TAREFA A ->
Responda, com base na entrevista, a cada pergunta em uma linha, marcando as respostas com (i), (ii) e (iii):
(i) Em que cidade o cabo foi assassinado?
(ii) Qual é o título do livro que Rodrigo dizia estar escrevendo?
(iii) Para o concurso de qual instituição ele estava se preparando?
TAREFA B -> Reproduza o trecho da entrevista que começa em "Na última vez" e segue até "sofrendo alguma ameaça?".

TEXTO DE LEITURA ->
——————————
Fato mais recente é que um cabo que estaria ligado a este sindicato do crime, que não foi punido, foi assassinado em Santana do Paraiso. Uma semana depois do assassinato deste cabo suspeito, o pai de um suspeito de tê-lo assassinado foi também assassinado, e de novo a moto verde apareceu na história.

E o Rodrigo ligava pra gente, cobrava. Ele me disse que estava escrevendo um livro chamado “Crimes Perfeitos”, onde defendia a tese de que crime cometido por policial não tinha interesse de ser apurado. Ele denunciava as chacinas. Ele disse que iria dar nomes aos bois. Para mim, a morte dele foi vingança e queima de arquivo, não tenho dúvidas.

Na última vez que ele procurou a Comissão de Direitos Humanos para denunciar o assassinato do pai do suspeito de matar o cabo em Santana do Paraíso, ele relatou ao senhor estar sofrendo alguma ameaça?

Olha, dessa última vez não. Mas ele recebia ameaças sempre. No próprio programa dele,  falava dessas ameaças. Ele chegou há uns anos  a prestar depoimento na Corregedoria da PM para falar destas ameaças. Isso era uma constante na vida dele. Ele sabia dos riscos que corria. Era um jornalista e advogado muito bem preparado. Contraditoriamente, estava se preparando para prestar concurso para a Polícia Civil. Então, sabia do risco.

Quais as providencias que podem ser tomadas, no âmbito da Comissão de Direitos Humanos, para cobrar a correta apuração do assassinato do jornalista e a punição dos responsáveis?

Fiquei sabendo da morte dele na sexta de manhã. Nós acionamos, imediatamente, o governador do Estado. Inclusive ele soltou uma nota, provocado por nós, em solidariedade a família.  E cobramos providências do Secretário de Defesa Social e da Polícia Civil e Militar.
——————————
DADOS EXIBIDOS ->
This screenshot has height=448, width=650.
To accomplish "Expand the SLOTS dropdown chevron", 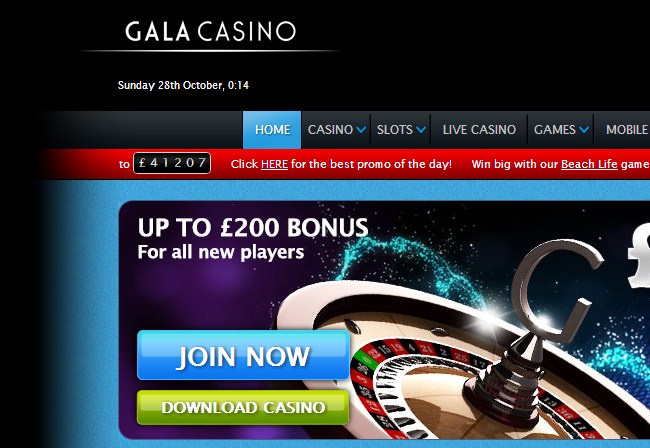I will click(x=421, y=130).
——————————
RESPOSTA A ->
(i) Em Santana do Paraíso.
(ii) “Crimes Perfeitos”.
(iii) Da Polícia Civil.

RESPOSTA B ->
Na última vez que ele procurou a Comissão de Direitos Humanos para denunciar o assassinato do pai do suspeito de matar o cabo em Santana do Paraíso, ele relatou ao senhor estar sofrendo alguma ameaça?